Many of us are used to thinking of deep neural networks as entirely black boxes that elude rigorous analysis. Studying their puzzling behavior during training with gradient descent (e.g. deep double descent and “grokking” [Pow22G] and investigating the data processing properties of trained networks is so complicated that entire fields of research have emerged dedicated to it.

However, intriguing recent work on a topic called *Neural Collapse* has
demonstrated that the last two layers of trained deep classifiers are not only
understandable but take a remarkably simple and restricted form. In fact, with
some assumptions and simplifications, their dynamics can be analyzed in close
form as training proceeds.

The papers that we will describe below are quite technical but their results are very well summarized by this gif and by the figure. The phenomenon of neural collapse happens as the training of a neural network on a classification task enters its final stage. This happens when the classification error on the training set reaches zero but the loss keeps decreasing (cross-entropy or alternatives like MSE). This regime has been dubbed Terminal Phase of Training (TPT).

During TPT, as the network converges to minimal loss, the activations of the penultimate layer (evaluated on training data) and the weights of the last (classifying) layer converge to a very simple form, which is characterized by the following properties

- The within-class variance of the activations (small blue dots) tends to zero
- The means of the activations (large blue dots) are positioned on a (rotated) Equiangular Tight Frame (ETF, shown as large green dots for reference) - they form C vectors all having the same norm, arranged in such a way that the angular distance between any of them is the same and maximal.
- The weights of the last layer, being a linear classifier, align with the same ETF as the activations.

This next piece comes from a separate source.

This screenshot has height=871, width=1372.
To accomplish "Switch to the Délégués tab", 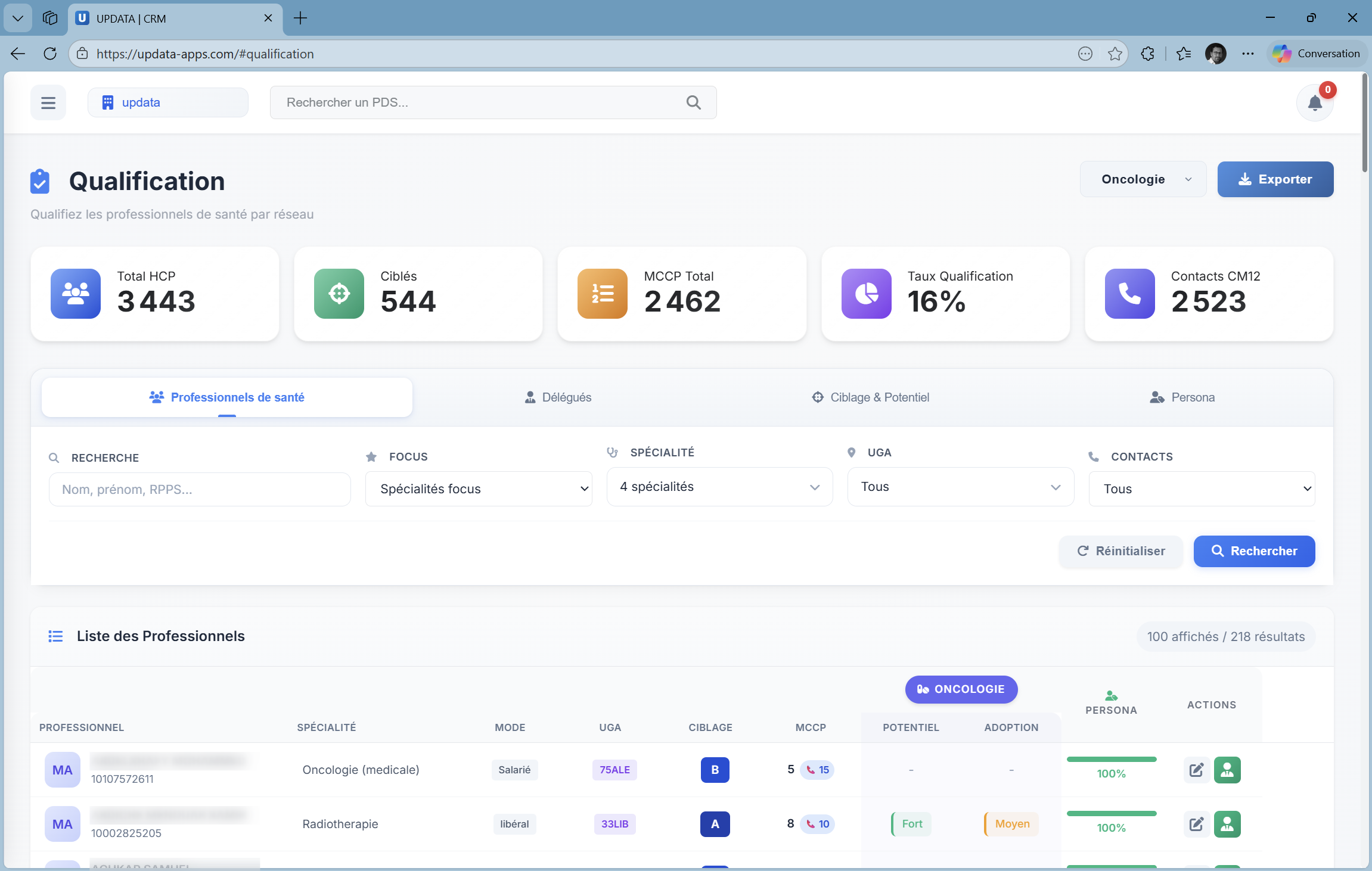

There are several theoretical arguments that give insight into why the training results look this way. The first paper mentioning this phenomenon [Pap20P] shows that, given that the blue dots are arranged in this way, the red dots will align themselves accordingly if only the last layer is trained.

There is an even stronger statement, proven in [Sou18I], stating that if the small blue dots are linearly separable, the red dots will align themselves with their means (the large blue dots). The follow up work studying classifiers trained with MSE loss, “Neural Collapse Under MSE Loss: Proximity to and Dynamics on the Central Path” [Han22N] performed a rigorous analysis of the dynamics of the last layers of a NN (in isolation from the rest) under gradient descent, showing the emergence of neural collapse.

However, neural collapse in deep networks is not a mathematically proven statement, as all aforementioned sources analyze the last layers in isolation (a concept sometimes called “layer peeling” [Fan21E]. To my knowledge, making a rigorous statement about the convergence point of a full, deep network is rather difficult and has not been done so far.

The existence of such a simple structure, essentially governed by a single parameter (the size of the frame) emerging from training neural networks with gradient descent is not only interesting in itself but can provide insight into transfer learning, calibration, design of new losses and much more. We will come back to it in future posts.